LOS ESPACIOS

La sala “Del Inquisidor”

El nombre de esta primera sala se debe a la contigüidad de este inmueble con una casa que históricamente se conoce como “Casa del Inquisidor” y que conserva en la fachada el escudo del Santo Oficio. (Calle Las Parras Nº. 8). Cabe la posibilidad de que la intención del representante de la Inquisición en la ciudad (quizás judío converso) fuera preservar y proteger este espacio en lugar de destruirlo. De ahí que los espacios aparezcan completos. Esta sala junto con el patio, bodega y hornos se corresponden con las dependencias que conformaban, en la edad media, la posible casa del rabino.

Galeria Mujeres

Cabe destacar sobre la arcada izquierda cuatro columnas originales que configuran un espacio fundamental en las Sinagogas; es la Galería de Mujeres, lugar que ocupaban éstas durante las ceremonias y ritos ocultas tras celosías.

El Patio

Patio porticado que distribuye dependencias y por el cual se accede a la Sinagoga. Lo más representativo de esta sala son dos de las columnas completas y originales que aparecen en el mismo. Columnas bien definidas por el capitel de hoja de palmera o árbol de la vida que con sus siete ramas simbolizan la Menorah judía.

El otro elemento importante del patio es la puerta de acceso a la Sinagoga; denominada Puerta del Alma. Las jambas, el peldaño y varias de las dovelas que forman el arco son originales, otras son réplicas ya que algunas de las originales se han encontrado empotradas en diferentes muros que dividían las distintas estancias (véase dovela en la recepción). Encima de la Puerta del Alma hay una pieza en piedra que representa la Estrella de David.

Baño Ritual “Mikveh”

Se accede a través de un pasadizo excavado en la roca. Oculto en lo que se pensó era una antigua bodega, aparece entre escombros el baño ritual de purificación o Mikvéh. Para todas las religiones es fundamental el agua como símbolo de purificación espiritual. Musulmanes, judíos y cristianos se purifican antes de acceder a sus templos y lugares sagrados. En el caso de la comunidad judía,  los hombres solían ir al baño los viernes y antes de las grandes fiestas y  las mujeres también antes del matrimonio, después del parto y tras finalizar la menstruación. Eran baños íntegros, todo el cuerpo debía quedar sumergido en el agua purificadora del mikveh.
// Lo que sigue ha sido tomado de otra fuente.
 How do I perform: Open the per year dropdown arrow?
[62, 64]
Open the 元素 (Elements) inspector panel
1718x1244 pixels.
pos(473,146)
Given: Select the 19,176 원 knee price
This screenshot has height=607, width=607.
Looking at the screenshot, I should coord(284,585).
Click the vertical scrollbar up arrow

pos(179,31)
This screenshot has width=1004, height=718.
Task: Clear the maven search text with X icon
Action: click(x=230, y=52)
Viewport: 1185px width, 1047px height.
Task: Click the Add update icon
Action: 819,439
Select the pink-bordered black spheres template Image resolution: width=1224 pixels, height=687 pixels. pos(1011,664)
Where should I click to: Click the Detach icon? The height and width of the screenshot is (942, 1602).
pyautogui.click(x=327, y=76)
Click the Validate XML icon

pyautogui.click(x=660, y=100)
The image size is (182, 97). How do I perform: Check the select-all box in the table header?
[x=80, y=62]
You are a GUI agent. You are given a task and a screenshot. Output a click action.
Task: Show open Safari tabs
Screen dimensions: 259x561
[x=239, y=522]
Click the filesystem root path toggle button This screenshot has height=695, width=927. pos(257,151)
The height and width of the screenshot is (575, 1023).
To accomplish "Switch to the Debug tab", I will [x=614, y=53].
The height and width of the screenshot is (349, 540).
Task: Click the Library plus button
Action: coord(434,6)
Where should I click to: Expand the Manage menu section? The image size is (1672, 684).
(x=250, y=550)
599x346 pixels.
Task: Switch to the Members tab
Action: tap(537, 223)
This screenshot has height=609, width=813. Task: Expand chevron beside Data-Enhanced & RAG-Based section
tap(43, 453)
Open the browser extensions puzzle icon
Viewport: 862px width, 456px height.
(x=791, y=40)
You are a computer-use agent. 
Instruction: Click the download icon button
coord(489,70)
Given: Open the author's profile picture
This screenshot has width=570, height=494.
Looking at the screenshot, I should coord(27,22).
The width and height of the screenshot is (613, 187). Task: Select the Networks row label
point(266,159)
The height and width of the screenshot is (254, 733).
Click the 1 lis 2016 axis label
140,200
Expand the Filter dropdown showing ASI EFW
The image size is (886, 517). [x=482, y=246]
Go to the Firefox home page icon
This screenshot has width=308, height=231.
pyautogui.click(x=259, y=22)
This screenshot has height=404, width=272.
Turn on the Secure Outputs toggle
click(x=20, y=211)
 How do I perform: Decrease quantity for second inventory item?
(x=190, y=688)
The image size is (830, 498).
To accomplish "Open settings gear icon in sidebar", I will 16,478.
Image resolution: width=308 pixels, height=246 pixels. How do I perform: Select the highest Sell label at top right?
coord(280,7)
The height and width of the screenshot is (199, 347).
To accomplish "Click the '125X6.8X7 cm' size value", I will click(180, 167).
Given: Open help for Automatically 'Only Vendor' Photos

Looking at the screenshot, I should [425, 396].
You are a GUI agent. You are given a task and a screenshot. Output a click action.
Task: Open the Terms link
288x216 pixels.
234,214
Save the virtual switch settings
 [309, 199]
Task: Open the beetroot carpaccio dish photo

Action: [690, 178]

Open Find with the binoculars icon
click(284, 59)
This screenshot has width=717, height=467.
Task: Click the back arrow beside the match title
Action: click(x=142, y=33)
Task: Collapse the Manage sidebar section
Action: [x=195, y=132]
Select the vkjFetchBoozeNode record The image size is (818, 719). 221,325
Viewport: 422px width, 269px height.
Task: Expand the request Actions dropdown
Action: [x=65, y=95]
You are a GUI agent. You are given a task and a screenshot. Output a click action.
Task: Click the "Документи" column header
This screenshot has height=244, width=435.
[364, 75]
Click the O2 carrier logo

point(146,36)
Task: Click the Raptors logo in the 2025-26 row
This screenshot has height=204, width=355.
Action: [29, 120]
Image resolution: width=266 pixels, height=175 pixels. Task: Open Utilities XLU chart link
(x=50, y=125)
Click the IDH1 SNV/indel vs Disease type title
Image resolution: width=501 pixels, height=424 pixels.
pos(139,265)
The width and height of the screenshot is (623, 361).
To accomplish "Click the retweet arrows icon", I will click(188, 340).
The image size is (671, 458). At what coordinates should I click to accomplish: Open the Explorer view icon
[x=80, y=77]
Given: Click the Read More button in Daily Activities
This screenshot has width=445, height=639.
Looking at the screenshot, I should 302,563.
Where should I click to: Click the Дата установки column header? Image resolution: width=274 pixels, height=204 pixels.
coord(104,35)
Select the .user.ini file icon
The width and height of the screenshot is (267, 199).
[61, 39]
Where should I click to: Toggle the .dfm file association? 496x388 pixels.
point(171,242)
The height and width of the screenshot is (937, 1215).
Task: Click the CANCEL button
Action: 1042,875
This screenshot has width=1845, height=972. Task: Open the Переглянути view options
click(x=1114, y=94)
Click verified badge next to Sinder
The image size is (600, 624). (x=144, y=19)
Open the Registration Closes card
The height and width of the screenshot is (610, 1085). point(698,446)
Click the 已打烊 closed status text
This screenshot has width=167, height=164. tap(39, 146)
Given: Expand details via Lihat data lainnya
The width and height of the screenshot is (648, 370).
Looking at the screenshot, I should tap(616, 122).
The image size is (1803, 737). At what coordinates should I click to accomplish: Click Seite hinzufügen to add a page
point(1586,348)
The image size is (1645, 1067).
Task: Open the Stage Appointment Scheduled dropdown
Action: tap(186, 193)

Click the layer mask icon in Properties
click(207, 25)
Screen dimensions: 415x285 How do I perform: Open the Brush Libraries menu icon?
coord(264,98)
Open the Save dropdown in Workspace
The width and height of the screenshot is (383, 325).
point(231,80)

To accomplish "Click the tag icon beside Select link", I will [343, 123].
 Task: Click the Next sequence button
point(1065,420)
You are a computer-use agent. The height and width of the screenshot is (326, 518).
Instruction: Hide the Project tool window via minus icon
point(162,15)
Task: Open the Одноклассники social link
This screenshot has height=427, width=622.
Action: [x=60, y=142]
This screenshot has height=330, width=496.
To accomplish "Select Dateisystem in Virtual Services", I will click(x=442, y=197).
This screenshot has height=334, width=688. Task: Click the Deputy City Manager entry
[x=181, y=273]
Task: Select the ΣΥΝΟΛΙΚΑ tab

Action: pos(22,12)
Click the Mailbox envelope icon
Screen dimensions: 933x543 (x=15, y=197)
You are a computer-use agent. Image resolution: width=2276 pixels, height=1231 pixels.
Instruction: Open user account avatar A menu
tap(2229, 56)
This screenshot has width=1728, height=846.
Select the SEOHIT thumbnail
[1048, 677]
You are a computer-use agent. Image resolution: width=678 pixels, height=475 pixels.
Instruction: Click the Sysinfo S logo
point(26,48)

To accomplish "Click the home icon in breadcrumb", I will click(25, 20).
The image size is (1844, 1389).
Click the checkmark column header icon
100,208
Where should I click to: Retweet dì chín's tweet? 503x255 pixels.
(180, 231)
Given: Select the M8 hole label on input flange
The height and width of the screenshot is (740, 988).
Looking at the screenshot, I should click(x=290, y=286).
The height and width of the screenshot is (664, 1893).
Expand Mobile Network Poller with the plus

Cubre el baño una sobria bóveda apuntada de cuidada sillería. En el centro el hueco escalonado excavado en la roca, dónde el nacimiento del agua y su continuo movimiento es natural. Condiciones, ambas imprescindibles, para comprender su sentido, significado y finalidad.

Sala Sinagogal

Gran sala distribuida en tres naves separadas por anchos arcos apuntados originales, los cuales permanecieron integrados y ocultos en los muros de las viviendas. Los espacios tienen la estructura de las Sinagogas medievales españolas; recintos pequeños por debajo del nivel de la calle y austeros en cuanto a materiales de construcción. Las Sinagogas son lugares de reunión no sólo concebidos para la oración y el culto, sino también para encuentros y tomas de decisiones de la comunidad judía, estudio, lectura y juicios, siempre dirigidos por el rabino y los ancianos de la comunidad.

Cabe destacar, sobre la arcada izquierda, cuatro columnas originales que configuran un espacio fundamental en las Sinagogas; la Galería de Mujeres, lugar que ocupaban éstas durante las ceremonias y ritos, ocultas tras celosías.

Otros elementos importantes de la sala son el entablado (o tablazón) de madera original y policromada que cubre la nave derecha y los pozos, siete en total, que nos ayudan a comprender la importancia de la riqueza del agua subterránea en la construcción de las Sinagogas. Dos de ellos aún tienen agua y su brocal original.

Bodega y hornos

Una de las estancias que formaban parte de la posible casa del rabino. Con una  bóveda de cañón rebajada y suelo y tinajas soterradas originales. Se utilizaban para almacenar aceite y vinos kosher, así como alimentos diversos aptos para la religión judía.